To the reader, of course, it isn't odd at all. This is Poirot we're talking about. There's nothing the least odd about his "little gray cells" triumphing. But Sheppard's arrogance reaches out even beyond the pages of the book to encompass us, the readers, as is cleverly made clear in that initial exchange with Miss Russell in the doctor's surgery. When she asks him about poisons, he puts it down to her overactive imagination and consumption of trashy literature. "It pleases me very much," he writes, "to think of her stepping out of the housekeeper's room to rebuke a delinquent housemaid, and then returning to a comfortable perusal of The Mystery of the Seventh Death, or something of the kind."
In other words, crime novels are trashy and formulaic, and fit only for women and bored servants, not educated, professional men like Dr. Sheppard. It's a criticism Christie must have been used to-the title cited by Sheppard is invented but could have been one she used herself. It's also a criticism that she probably resented, and it's hard not to imagine her thumbing her nose at the condescension, both in creating a novel that subverts Sheppard's view of her genre, and in turning one of her detractors into a ruthless and patronizing killer.
Narcissistic sociopath was not a diagnosis Christie would have been very interested in; in later books, written after psychiatry had become more mainstream, she's briskly dismissive of the idea that a "kink in the brain" could be an excuse for crime. But it's one that fits Dr. Sheppard to a T-and that perhaps is the most shocking part of the reveal; not only has she broken the first rule of the Detection Club, but the man whose voice we have cozily listened to for close on 358 pages is in fact a cold-blooded sociopath.
In line with her own personal code, Christie gives us ample clues. There's Sheppard's misogyny for a start-he is relentlessly unsympathetic to women, particularly the older women in the story. He shows absolutely no grief over the sudden death of his friend and neighbor Mrs. Ferrars; on the contrary, he notes briskly that there "was nothing to be done" and then goes home and eats a large breakfast of bacon and eggs. Later he admits that he "detest[s]" Ackroyd's widowed sister-in-law, describing her as "all chains and teeth and bones. A most unpleasant woman." However, the person who comes in for the most frequent barbed asides is his sister, Caroline, who he dismisses in the very first scene as a voracious gossip with a "twitching" nose, in spite of her considerable empathy and intelligence.

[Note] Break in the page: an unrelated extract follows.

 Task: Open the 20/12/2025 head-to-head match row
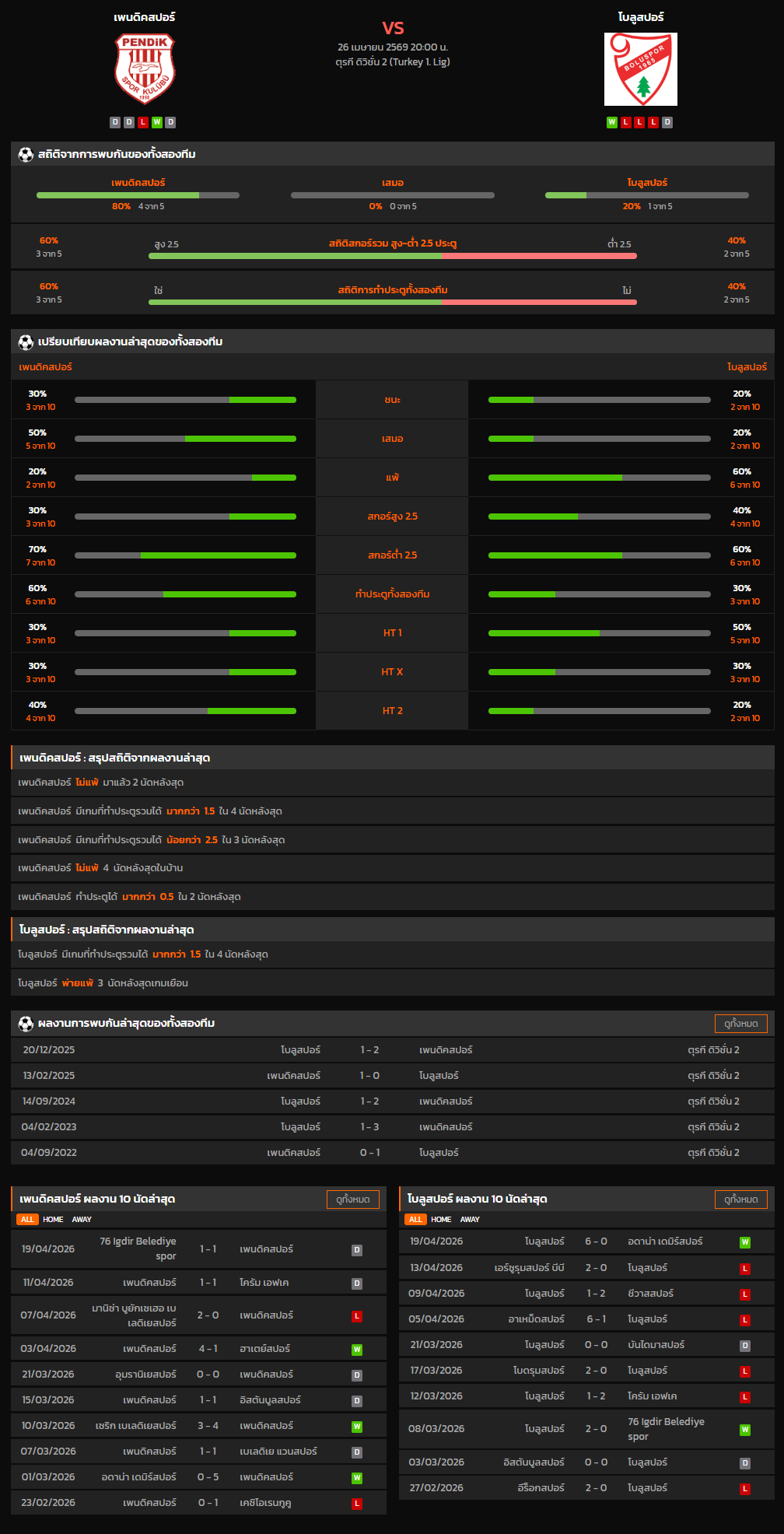pyautogui.click(x=392, y=1050)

It is perhaps fitting, therefore, that it is Caroline who first voices the solution to the mystery-that none of the inhabitants of Fernly Park killed Roger Ackroyd-as well as the story behind it, namely that Mrs. Ferrars did indeed poison her first husband, and was driven to suicide because of it. Most interestingly of all, she is the only person who calls out her brother and diagnoses him, not as a sociopath, but as something Christie probably regarded as almost as damning: weak. "You are weak, James . . . With a bad bringing up, Heaven knows what mischief you might have got into by now."